Bir karadelik o kadar ağırdır ki, üzerinde durabileceği hiçbir yüzey yoktur. Çekim gücüyle, herhangi bir cismi sürekli içeriye doğru çeker. Bu yüzden karadeliğin içindeki kıvrılma da çok şiddetlidir. Öyle ki ‘lastik tabaka’ ‘delinerek’, yassı ülkeden üçüncü boyuta açılan bir ‘tünel’e dönüşür. Karadeliğe düşen yassı ülkeliler de, bu tünelden aşağıya doğru çekilecekler ve kendi evrenlerinden ayrılmak zorunda kalacaklardır.

1930’larda, Einstein ve Rosen, uzay-zaman eğilmesinin, karadeliklerde zirvede olması gerektiğini söylediler. Onlara göre; oluşan bu “uzay eğriliği” başka bir evrene açılmalıdır. Durağan karadeliklerin bu özelliğine “Einstein-Rosen Köprüsü” denir. Bir düşünceye göre karadeliğin açıldığı ikinci evren, bizim evrenimizin uzak bir köşesidir. Eğer uzayın düz olduğu kabul edilirse, bu durumda oluşan delik bir elmanın içindeki kurdun yolunu andırır. O halde karadelikler başka evrenleri-uzayları birbirine bağlayan ‘kurt delikleri’ olabilir. Evrenimizde, çok sayıda karadelik bulunduğuna göre uzay, birbiri içine geçmiş sayısız tünellerle birbirine bağlanmış durumdadır.

Albert Einstein ve Nathan Rosen, karadelik tünellerini matematiksel olarak incelemişler ve ilginç bir sonuca varmışlardı: Tünel, sonsuza uzayıp gitmez. Bir noktadan itibaren yeniden genişleyerek, başka bir evrenin parçası haline gelir. Bu demektir ki birbirinden çok uzak iki ayrı ‘yassı ülke’ evreni, bir Einstein-Rosen Köprüsü’yle birleştirilebilir. Bu köprü bir evrenden bir karadelik halinde düşmektedir. Burada uzayın biçimi bozulmakta ve bir huniye benzemektedir. Sonra da ters dönmüş bir huni halinde başka bir evrene açılmaktadır. Sonuçta, iki evren dar bir tünelle birbirine bağlanmış olmaktadır. Yassı ülkeli bir astronot bir karadeliğe düşerse, beyaz delikten geçerek başka bir evrene ulaşacaktır.

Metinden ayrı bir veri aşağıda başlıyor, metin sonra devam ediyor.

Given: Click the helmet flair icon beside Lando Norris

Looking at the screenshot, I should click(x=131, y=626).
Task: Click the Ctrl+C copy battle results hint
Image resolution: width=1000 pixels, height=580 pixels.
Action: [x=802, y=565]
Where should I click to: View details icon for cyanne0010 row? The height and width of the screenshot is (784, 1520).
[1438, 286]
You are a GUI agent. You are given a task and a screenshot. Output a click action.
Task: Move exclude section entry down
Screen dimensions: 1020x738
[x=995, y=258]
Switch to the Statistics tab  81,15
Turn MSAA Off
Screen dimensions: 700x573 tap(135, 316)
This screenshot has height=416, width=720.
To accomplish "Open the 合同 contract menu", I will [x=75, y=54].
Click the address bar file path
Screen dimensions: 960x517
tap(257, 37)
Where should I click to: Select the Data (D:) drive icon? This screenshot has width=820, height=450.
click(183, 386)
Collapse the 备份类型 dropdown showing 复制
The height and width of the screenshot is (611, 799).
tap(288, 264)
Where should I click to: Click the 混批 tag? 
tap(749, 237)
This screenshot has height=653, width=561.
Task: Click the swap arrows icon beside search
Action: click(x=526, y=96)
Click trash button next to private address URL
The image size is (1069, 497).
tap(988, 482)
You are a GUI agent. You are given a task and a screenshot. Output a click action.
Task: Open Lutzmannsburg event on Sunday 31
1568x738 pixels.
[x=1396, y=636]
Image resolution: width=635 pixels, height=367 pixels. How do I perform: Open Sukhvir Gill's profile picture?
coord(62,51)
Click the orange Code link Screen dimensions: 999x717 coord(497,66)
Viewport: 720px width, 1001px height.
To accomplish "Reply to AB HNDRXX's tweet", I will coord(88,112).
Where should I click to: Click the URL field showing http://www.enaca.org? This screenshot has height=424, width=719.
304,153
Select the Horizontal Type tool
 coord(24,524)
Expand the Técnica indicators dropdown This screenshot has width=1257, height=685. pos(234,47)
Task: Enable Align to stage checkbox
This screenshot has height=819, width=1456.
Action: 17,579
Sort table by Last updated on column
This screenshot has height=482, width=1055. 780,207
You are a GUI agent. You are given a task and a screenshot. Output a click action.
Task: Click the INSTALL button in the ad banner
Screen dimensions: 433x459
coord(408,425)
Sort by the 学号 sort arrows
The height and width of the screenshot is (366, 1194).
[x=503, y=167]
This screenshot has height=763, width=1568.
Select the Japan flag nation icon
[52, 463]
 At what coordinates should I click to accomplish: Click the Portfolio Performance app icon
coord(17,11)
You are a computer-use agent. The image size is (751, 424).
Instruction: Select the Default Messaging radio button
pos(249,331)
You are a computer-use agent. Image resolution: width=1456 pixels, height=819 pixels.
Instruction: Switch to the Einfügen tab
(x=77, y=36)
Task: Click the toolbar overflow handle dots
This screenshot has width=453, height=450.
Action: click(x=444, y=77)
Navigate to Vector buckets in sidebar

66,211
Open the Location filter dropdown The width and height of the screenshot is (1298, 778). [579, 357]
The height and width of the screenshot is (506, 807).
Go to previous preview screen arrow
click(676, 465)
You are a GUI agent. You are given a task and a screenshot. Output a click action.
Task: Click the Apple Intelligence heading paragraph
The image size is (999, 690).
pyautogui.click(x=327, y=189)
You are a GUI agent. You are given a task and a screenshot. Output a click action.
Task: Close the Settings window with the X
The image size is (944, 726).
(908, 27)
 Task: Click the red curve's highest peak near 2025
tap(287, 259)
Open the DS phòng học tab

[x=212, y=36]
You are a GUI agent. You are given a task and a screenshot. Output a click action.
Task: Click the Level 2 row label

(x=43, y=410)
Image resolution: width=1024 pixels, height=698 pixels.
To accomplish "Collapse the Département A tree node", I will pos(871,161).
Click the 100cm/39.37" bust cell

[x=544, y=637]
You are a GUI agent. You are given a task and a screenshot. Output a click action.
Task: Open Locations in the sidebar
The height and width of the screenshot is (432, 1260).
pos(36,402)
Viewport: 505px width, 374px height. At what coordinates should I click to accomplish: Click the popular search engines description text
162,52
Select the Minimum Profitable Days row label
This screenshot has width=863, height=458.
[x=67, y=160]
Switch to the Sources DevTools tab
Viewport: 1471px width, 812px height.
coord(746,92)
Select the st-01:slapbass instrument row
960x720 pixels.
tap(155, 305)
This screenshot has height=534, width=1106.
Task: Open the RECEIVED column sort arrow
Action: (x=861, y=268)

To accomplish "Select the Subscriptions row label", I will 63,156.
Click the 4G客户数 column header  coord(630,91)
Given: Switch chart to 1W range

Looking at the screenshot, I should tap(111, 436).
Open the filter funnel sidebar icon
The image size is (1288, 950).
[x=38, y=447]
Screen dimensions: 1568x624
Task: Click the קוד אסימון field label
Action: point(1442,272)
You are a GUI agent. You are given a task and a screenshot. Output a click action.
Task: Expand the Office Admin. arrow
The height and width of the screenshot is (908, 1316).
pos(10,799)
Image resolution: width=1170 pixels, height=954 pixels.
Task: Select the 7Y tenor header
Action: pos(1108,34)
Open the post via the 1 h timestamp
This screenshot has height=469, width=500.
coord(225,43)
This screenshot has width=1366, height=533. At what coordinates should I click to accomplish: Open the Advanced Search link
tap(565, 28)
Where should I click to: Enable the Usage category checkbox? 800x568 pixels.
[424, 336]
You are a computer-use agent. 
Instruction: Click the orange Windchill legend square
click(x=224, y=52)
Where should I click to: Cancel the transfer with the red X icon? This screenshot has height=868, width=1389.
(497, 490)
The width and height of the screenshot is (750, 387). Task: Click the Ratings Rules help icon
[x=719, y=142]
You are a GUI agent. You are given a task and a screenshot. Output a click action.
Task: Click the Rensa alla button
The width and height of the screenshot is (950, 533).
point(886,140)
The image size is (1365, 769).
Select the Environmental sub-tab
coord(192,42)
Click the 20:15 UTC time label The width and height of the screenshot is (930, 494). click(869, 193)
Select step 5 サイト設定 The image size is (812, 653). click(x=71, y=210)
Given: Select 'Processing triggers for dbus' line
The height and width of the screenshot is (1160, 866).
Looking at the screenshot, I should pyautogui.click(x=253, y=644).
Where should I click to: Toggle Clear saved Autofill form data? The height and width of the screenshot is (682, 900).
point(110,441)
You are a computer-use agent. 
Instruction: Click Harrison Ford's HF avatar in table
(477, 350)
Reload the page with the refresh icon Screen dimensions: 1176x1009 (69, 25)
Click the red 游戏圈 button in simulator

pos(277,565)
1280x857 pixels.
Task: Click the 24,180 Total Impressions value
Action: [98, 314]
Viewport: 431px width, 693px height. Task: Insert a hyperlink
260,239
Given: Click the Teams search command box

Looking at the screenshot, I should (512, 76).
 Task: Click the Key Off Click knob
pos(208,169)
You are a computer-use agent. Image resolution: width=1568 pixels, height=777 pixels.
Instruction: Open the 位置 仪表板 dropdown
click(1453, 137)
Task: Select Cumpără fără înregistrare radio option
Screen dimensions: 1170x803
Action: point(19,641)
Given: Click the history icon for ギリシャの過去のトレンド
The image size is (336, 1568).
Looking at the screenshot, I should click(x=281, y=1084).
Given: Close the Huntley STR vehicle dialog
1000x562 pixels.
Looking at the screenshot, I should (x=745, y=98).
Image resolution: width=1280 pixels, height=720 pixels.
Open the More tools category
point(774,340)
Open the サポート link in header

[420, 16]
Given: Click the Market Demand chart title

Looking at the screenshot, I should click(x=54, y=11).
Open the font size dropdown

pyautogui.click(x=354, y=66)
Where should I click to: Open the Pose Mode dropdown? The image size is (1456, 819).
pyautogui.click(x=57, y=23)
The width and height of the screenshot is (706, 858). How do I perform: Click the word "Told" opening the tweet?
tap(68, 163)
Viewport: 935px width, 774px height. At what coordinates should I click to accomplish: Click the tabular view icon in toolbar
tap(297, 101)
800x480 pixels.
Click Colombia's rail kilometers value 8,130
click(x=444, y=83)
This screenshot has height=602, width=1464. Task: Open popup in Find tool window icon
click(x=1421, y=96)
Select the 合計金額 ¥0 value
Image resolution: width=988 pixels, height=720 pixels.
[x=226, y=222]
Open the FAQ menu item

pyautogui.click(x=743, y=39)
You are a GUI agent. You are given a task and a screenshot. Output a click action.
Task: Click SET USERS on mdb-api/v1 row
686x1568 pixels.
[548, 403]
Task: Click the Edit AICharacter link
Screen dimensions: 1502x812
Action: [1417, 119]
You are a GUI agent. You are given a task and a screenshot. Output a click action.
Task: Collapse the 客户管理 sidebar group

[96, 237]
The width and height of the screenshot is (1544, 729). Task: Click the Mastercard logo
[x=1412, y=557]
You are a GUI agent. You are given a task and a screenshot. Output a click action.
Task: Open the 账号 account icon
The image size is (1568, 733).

Einstein ve Rosen’ın hesapları, bizim üç boyutlu evrenimizdeki bir karadeliğin içinde neler olacağını da bazı açıklamalar getirmektedir. Burası dördüncü boyuta açılan tünel olduğundan, bir karadeliğe düşen bir astronot, sonunda başka bir evrene çıkabilir.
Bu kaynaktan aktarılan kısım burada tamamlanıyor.